PROBLEM DETAILS> Please reproduce, exactly and with nothing added, the line containing "HOME (190, 27)" and every line after it to the end of the records.

*** Begin section ***

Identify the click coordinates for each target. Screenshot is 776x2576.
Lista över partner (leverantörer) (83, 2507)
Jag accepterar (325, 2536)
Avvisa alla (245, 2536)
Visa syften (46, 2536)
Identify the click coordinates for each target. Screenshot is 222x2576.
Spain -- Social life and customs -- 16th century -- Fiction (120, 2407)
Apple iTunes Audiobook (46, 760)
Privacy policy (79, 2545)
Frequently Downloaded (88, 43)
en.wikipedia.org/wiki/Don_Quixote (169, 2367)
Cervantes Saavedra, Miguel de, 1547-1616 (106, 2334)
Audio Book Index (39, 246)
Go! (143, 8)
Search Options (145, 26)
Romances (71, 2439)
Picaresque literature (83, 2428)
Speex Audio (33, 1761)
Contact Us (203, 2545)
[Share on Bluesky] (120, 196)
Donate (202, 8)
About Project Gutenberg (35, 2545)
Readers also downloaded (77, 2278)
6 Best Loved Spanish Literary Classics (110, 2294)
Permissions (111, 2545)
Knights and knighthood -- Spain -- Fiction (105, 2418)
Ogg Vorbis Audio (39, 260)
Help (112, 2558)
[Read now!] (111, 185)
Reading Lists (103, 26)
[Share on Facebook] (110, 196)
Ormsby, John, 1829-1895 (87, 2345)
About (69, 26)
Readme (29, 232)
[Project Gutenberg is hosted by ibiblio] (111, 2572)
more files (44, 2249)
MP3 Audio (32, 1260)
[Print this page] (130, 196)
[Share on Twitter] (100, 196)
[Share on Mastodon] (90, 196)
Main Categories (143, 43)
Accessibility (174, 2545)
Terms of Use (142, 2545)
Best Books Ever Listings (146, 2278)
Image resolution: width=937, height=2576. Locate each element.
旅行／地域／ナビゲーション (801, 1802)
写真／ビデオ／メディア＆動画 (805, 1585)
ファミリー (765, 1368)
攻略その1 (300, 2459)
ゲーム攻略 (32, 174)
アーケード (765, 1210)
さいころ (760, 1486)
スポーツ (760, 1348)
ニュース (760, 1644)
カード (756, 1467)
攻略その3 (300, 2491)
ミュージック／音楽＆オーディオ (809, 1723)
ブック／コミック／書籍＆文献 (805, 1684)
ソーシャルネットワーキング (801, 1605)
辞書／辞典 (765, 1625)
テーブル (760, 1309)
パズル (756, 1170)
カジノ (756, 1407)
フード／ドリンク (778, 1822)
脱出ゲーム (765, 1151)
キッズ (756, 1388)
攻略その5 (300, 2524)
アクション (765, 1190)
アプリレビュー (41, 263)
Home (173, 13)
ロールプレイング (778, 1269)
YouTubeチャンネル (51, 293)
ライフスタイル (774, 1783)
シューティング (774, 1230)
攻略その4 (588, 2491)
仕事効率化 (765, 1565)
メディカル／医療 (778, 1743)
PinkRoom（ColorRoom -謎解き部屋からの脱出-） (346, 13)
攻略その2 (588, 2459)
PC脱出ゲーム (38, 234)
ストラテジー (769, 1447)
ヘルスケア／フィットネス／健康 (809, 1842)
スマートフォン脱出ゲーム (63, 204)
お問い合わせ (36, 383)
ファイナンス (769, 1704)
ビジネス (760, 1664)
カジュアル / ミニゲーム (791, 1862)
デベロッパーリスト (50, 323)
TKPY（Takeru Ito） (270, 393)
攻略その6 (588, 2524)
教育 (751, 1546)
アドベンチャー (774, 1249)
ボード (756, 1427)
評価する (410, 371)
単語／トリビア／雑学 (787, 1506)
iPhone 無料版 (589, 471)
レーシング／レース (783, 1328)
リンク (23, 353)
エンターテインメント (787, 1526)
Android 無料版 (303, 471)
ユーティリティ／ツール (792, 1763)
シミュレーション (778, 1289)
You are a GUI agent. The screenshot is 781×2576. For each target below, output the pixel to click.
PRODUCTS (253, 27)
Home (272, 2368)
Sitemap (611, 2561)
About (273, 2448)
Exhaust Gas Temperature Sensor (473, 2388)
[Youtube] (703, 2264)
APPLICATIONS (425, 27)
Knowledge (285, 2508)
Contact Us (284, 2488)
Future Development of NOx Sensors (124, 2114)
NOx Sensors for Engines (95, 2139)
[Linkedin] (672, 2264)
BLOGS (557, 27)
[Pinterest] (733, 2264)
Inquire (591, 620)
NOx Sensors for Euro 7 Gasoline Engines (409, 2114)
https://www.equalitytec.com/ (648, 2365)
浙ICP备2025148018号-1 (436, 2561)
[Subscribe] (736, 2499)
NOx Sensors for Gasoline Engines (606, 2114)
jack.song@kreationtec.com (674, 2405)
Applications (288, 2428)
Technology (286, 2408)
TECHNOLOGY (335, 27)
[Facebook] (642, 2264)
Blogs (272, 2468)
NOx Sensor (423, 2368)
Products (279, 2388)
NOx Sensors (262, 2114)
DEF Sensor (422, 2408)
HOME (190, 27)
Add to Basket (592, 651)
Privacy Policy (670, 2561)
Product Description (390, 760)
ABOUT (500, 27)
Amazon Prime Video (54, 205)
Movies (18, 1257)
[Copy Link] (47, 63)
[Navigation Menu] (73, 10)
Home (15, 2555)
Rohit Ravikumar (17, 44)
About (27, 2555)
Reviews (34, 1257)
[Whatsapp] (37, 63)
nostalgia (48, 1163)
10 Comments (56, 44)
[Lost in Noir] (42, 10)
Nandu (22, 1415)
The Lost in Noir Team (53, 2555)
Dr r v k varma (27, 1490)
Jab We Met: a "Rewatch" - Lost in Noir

*** End section ***

REPLY TO THE TASK>
HOME (190, 27)
Add to Basket (592, 651)
Privacy Policy (670, 2561)
Product Description (390, 760)
ABOUT (500, 27)
Amazon Prime Video (54, 205)
Movies (18, 1257)
[Copy Link] (47, 63)
[Navigation Menu] (73, 10)
Home (15, 2555)
Rohit Ravikumar (17, 44)
About (27, 2555)
Reviews (34, 1257)
[Whatsapp] (37, 63)
nostalgia (48, 1163)
10 Comments (56, 44)
[Lost in Noir] (42, 10)
Nandu (22, 1415)
The Lost in Noir Team (53, 2555)
Dr r v k varma (27, 1490)
Jab We Met: a "Rewatch" - Lost in Noir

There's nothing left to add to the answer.